Exercise
Check every line of the entries below for the word "agent", and copy the ones that have it.

(Pixel coordinate grounding data)
== == ==

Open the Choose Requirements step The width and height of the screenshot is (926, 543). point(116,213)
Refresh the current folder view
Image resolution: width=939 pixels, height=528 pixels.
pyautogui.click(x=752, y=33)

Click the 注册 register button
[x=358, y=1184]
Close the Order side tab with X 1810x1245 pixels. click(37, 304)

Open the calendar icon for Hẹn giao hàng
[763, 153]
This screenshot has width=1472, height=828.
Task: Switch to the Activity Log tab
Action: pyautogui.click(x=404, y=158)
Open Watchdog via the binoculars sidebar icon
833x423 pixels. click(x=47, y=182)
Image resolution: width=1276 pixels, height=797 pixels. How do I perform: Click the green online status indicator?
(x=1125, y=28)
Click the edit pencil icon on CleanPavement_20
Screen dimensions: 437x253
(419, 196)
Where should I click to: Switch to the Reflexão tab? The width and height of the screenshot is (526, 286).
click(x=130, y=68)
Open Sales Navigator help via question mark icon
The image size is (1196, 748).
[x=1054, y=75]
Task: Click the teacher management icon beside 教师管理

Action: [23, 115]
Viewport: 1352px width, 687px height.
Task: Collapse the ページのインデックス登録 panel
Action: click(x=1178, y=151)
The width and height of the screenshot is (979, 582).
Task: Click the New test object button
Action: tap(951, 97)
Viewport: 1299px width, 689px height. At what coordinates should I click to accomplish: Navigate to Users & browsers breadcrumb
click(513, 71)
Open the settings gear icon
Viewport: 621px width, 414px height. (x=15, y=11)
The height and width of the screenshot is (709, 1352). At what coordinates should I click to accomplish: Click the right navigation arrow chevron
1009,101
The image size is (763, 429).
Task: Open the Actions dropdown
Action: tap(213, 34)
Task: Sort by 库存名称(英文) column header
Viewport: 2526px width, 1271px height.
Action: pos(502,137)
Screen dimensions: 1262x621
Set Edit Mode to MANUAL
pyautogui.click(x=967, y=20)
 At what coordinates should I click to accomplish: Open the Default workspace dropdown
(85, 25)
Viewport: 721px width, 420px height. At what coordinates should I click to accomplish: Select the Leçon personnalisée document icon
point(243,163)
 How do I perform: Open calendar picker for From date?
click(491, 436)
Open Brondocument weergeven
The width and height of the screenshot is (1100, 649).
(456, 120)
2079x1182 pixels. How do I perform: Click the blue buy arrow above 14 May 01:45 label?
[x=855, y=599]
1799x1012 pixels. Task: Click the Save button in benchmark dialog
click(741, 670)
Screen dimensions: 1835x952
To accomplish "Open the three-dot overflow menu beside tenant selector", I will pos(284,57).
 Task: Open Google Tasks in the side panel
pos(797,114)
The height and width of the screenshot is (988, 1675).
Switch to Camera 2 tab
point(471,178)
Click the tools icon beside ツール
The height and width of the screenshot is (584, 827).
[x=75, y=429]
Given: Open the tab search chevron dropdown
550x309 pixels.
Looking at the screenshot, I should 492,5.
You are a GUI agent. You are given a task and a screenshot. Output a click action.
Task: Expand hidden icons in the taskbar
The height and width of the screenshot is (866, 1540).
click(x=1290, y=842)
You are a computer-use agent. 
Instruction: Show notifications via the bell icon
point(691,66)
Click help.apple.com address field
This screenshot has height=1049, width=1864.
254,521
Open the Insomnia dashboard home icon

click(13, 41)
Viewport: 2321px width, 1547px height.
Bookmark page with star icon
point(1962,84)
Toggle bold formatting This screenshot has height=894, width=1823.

== == ==

Solution to this task
You are a GUI agent. You are given a task and a screenshot. Output a click action.
You are a computer-use agent. 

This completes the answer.